Arctic Sea Ice Shrinks as Temperatures Rise

Despite cool temperatures in August, summer sea ice falls below normal for fifth year

This is a press release from the National Snow and Ice Data Center (NSIDC), which is part of the Cooperative Institute for Research in Environmental Sciences at the University of Colorado at Boulder.

Media Relations Contacts:
Stephanie Renfrow, NSIDC: or +1 303 492-1497 (se habla Español)
Jim Scott, University of Colorado at Boulder: +1 303 492-3114

Credit for content/image use: National Snow and Ice Data Center


Figure 1: September 2006 sea ice extent. This image shows the average sea ice extent for the month of September; the magenta line indicates the average September sea ice extent from 1979 to 2000. 2006 had the second-lowest average September sea ice extent on record. This image is from the NSIDC Sea Ice Index. See high-resolution image
Image showing September 2006 Arctic sea ice in white, with landmasses and ocean, well inside of a magenta line, which indicates the long-term average

The year 2006 continues the pattern of sharply decreasing Arctic sea ice, raising further concern that the Arctic is responding to greenhouse warming.

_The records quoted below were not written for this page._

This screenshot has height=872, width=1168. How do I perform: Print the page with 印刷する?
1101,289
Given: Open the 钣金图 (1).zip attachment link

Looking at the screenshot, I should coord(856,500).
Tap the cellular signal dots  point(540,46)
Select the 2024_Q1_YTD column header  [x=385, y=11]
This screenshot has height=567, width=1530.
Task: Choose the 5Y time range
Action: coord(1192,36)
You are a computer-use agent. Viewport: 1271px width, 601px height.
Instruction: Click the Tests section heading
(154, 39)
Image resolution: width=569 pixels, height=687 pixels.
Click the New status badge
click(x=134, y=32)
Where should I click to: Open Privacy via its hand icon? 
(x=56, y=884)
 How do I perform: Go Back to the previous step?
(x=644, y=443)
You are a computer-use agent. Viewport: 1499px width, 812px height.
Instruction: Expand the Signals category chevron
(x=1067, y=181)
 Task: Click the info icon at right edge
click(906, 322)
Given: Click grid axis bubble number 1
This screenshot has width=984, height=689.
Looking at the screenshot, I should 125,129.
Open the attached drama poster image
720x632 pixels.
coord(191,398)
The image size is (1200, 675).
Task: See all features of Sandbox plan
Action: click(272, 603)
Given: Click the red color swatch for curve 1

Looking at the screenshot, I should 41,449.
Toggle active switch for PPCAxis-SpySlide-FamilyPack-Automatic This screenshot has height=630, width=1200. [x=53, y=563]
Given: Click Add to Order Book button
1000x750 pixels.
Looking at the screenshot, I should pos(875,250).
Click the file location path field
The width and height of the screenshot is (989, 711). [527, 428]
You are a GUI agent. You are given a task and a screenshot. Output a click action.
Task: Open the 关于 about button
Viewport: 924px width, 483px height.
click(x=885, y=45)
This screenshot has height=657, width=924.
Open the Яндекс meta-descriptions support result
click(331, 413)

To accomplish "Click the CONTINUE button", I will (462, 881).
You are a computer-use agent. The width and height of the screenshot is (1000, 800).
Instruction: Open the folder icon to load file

NSIDC Senior Research Scientist Mark Serreze said, “If fairly cool and stormy conditions hadn’t appeared in August, slowing the rate of summer ice loss, I feel certain that 2006 would have surpassed last year’s record low for September sea ice.”

On September 14, the melting season came to a close. On this day, known as the sea ice minimum, sea ice covered 5.7 million square kilometers (2.2 million square miles) of the Arctic, the fourth lowest of the twenty-nine-year satellite record for a single day. The average sea ice extent for the entire month of September was 5.9 million square kilometers (2.3 million square miles), the second lowest on record, missing the 2005 record by 340,000 square kilometers (131,000 square miles). Sea ice extent is the sum of all regions where ice covers at least 15 percent of the ocean surface.

Figure 1 shows average ice extent for September 2006; the magenta line indicates average September conditions over the long-term record. In nearly all areas, sea ice retreated well north of where it should have been in a typical September, continuing the pattern of dwindling September sea ice.

Including 2006, the September rate of sea ice decline is now approximately –8.59 percent per decade, or 60,421 square kilometers (23,328 square miles) per year. NSIDC Research Scientist Julienne Stroeve said, “At this rate, the Arctic Ocean will have no ice in September by the year 2060." The loss of summer sea ice does not bode well for species like the polar bear, which depend on the ice for their livelihood, she said.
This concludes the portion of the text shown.